本を読んでたら、いつの間にか、右に知らないおじさんが座っていた。誰だろう…。

「…?」

「あれ、その感じだと、もしかして小生が誰かわからない?おっかし~な~…?」

僕が、疑問を抱いているのが分かったのだろうか。
おじさんは、けげんな顔をして、頭をかいている。
もしかして、これが不審者というやつなのだろうか…。

「ユーリ様~?どこにいらっしゃるのですか~?」

すると、図書室の外から慌てたような執事長の声が聞こえた。

「はいは~い。ここだよ~。」

隣の人がのんきな声で答えた。どうやら、ユーリという名前らしい。
でも、なんでこんなところにいて、呼ばれてるんだろう…?それに、どこの誰?

コンコン

「失礼いたします。レイシェン様、ユーリ様がこちらに…ってこちらにいらっしゃいましたか。ユーリ様、応接室で待つように旦那様がおっしゃっていたはずですが?…とにかく、食堂にて旦那様方がすでにお待ちです。晩餐を共にとのことですので早くお戻りください。」

「はいはい。ごめんなさいね。」

「レイシェン様も、ご夕食の時間ですから、一緒に食堂にいらっしゃってください。」

「は~い。ねえ、執事長?このおじさんは誰?」

気になっていたことを聞くことにする。執事長が呼んでたんだから、不審者ではないだろうけど。
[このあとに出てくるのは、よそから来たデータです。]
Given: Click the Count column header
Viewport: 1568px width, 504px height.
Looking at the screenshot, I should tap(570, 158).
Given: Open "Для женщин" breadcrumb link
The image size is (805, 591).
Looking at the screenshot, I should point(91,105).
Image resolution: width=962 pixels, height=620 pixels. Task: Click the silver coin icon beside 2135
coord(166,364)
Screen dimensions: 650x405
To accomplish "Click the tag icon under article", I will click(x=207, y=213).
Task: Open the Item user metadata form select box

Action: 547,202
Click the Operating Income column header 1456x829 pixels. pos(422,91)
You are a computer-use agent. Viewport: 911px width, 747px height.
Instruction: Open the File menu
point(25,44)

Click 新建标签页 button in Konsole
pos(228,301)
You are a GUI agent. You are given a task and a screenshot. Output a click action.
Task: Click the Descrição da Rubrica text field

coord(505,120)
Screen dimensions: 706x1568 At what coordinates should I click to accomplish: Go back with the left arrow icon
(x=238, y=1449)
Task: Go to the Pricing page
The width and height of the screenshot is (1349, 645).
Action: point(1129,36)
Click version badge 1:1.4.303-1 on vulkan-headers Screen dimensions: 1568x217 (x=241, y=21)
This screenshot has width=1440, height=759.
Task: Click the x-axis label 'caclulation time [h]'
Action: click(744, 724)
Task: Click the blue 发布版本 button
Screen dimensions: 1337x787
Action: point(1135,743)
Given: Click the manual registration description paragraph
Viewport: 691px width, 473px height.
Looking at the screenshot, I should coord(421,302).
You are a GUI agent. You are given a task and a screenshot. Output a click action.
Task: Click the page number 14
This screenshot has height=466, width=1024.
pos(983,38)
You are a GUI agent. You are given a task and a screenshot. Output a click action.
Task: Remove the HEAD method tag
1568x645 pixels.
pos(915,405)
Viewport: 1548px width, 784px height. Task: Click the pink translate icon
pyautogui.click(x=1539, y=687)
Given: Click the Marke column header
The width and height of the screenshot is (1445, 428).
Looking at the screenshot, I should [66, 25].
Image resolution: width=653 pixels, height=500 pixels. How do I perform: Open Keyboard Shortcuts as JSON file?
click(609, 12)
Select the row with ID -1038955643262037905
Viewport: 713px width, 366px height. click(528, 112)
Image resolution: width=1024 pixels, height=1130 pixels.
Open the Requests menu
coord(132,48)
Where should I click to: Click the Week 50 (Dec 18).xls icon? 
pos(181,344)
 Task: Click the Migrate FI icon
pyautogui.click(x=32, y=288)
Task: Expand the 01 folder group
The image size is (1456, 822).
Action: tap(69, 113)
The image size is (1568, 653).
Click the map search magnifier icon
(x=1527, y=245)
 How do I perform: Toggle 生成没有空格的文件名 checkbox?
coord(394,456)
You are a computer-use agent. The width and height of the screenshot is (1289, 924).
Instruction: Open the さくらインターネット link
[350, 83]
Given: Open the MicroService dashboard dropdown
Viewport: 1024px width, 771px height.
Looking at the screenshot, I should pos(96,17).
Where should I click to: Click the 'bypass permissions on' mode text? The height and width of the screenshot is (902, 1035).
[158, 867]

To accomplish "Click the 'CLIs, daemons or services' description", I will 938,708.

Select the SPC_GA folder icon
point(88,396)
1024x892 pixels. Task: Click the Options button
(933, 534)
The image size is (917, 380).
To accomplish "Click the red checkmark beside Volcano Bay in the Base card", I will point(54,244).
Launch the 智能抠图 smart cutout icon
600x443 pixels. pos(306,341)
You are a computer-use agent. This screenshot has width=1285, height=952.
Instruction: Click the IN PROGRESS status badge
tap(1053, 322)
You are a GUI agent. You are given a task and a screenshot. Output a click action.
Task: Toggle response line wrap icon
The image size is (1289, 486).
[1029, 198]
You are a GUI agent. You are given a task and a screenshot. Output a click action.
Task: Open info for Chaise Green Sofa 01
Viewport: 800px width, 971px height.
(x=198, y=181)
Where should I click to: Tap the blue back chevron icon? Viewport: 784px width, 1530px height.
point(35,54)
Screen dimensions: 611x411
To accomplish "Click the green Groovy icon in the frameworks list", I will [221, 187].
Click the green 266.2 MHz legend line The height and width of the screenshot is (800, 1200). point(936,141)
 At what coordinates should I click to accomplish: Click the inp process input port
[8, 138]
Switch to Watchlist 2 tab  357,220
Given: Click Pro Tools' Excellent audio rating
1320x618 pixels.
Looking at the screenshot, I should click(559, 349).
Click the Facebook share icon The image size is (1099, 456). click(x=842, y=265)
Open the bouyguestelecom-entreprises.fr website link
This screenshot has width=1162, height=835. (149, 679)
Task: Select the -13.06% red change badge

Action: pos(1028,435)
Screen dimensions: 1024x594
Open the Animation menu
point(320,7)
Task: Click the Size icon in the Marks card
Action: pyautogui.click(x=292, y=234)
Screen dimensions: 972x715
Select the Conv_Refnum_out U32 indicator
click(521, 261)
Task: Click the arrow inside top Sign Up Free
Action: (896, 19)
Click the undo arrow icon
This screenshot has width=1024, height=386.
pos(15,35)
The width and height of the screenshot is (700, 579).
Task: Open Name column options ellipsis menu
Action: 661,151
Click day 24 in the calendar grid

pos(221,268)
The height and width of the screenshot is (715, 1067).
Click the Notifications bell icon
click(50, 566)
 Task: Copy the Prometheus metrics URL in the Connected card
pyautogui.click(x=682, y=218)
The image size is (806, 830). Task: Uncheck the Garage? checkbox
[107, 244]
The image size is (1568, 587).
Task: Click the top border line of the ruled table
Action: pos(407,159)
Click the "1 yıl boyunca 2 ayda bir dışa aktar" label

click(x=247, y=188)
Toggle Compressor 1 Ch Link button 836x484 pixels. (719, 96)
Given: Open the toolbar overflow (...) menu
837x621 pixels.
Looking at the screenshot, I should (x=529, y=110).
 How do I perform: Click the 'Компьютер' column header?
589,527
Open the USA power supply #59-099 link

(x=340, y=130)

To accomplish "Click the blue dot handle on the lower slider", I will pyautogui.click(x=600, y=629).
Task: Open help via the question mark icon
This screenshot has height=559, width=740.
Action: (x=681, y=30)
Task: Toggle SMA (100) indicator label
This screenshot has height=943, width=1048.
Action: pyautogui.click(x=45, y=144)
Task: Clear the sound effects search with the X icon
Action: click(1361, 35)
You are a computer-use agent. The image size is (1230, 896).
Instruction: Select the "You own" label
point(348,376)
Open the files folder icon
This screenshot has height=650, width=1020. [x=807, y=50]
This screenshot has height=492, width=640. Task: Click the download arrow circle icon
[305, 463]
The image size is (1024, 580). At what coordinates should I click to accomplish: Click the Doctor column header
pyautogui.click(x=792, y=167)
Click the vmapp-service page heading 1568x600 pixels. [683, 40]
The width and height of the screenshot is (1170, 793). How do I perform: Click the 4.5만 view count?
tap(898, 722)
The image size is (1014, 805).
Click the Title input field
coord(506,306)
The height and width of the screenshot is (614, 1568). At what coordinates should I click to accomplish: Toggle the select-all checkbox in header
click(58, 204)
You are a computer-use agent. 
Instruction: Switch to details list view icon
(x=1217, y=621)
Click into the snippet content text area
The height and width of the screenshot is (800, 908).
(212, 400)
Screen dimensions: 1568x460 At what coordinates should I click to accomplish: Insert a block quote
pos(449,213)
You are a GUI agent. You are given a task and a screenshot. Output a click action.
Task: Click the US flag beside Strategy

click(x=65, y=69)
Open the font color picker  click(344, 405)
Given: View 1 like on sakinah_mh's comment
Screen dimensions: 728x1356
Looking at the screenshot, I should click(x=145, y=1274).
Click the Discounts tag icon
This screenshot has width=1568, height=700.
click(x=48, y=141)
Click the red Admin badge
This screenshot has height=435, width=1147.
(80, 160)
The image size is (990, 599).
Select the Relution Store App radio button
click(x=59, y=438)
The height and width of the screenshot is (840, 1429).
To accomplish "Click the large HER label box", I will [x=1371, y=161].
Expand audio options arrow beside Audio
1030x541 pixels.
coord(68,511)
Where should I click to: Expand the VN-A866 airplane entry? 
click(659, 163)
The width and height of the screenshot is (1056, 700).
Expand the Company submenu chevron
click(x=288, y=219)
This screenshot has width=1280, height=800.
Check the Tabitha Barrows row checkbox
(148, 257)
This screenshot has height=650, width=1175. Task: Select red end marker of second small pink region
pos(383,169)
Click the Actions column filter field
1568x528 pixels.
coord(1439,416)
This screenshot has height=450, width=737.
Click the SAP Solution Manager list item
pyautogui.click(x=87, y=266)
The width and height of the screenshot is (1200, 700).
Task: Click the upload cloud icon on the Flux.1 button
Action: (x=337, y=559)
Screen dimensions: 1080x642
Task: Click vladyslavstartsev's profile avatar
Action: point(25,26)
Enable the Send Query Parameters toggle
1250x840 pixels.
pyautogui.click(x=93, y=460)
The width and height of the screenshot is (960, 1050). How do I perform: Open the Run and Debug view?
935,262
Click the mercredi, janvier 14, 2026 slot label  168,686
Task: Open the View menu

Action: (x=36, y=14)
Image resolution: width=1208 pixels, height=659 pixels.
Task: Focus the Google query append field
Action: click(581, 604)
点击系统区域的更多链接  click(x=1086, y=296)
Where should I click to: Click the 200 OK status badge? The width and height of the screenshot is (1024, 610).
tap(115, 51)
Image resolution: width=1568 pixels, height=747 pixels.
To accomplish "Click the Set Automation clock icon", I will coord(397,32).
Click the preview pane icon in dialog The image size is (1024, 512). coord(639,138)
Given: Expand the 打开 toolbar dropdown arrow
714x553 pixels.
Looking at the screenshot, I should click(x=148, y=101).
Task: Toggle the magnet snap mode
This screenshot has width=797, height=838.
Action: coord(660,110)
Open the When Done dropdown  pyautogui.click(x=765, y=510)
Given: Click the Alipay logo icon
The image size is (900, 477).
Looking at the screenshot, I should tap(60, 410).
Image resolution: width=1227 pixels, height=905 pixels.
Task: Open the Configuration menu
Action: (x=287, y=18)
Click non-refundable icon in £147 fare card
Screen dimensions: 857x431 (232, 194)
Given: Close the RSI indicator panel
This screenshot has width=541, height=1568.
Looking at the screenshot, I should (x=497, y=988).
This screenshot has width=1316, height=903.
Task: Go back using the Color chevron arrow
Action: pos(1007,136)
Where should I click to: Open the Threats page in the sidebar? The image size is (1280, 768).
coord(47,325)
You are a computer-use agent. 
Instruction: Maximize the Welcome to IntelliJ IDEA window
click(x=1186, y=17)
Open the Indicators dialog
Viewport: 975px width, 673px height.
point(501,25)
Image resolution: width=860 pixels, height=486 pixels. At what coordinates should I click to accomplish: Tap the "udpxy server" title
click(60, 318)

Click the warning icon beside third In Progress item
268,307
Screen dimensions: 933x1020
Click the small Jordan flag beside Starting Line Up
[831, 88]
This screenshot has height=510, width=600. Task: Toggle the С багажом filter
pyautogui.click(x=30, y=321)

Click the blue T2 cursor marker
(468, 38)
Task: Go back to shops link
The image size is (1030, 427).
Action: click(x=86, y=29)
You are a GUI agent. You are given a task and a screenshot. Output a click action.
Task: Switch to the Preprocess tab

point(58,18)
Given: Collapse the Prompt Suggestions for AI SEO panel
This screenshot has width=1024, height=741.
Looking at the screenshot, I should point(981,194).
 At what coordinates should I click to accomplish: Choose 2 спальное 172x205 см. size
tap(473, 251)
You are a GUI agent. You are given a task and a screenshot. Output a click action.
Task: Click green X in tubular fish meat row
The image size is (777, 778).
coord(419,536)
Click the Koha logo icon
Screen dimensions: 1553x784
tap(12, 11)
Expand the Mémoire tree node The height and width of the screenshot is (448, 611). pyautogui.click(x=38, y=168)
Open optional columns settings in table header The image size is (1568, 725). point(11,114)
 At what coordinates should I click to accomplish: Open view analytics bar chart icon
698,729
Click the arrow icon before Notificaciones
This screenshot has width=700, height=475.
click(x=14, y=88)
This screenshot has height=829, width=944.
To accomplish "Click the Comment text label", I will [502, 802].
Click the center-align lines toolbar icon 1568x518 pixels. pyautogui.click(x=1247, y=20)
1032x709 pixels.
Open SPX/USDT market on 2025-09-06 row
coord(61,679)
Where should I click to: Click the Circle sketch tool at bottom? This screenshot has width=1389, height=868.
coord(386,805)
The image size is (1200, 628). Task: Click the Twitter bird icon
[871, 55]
「ちょっと~、おじさんはひどいよ。まだ、お兄さんの年齢だよ~。」

隣で何かずれたことを言っている人がいる。

「あ~…、食堂にて旦那様にお聞きください。今は、私から何も申し上げないほうがよろしいかと。」

困った顔の執事長に断られてしまった。
いつもは、こんなにつまらないのに珍しい。
そんなに、言わないほうがいい人なのだろうか…?ちょっと疑ってしまう。

「それじゃあ、そろそろ行こうか。レイシェン君。」

いつの間にか、おじさんが立ち上がってドアのほうに移動しようとしていた。

「…誰かも分からない、あなたには言われたくないのですが…。まあ、母上たちを待たせるのはいけないので行きましょうか。」


というわけで、執事長の後ろについて、食堂に向かった。



おじさんがよくわからない鼻歌を歌っている…。この感じだと、昔母上が歌ってくれた子守唄に似てるんだけど…。

「音、外れているよ。」

「え…。」

ふふふ…、ショックを受けた顔をしてた。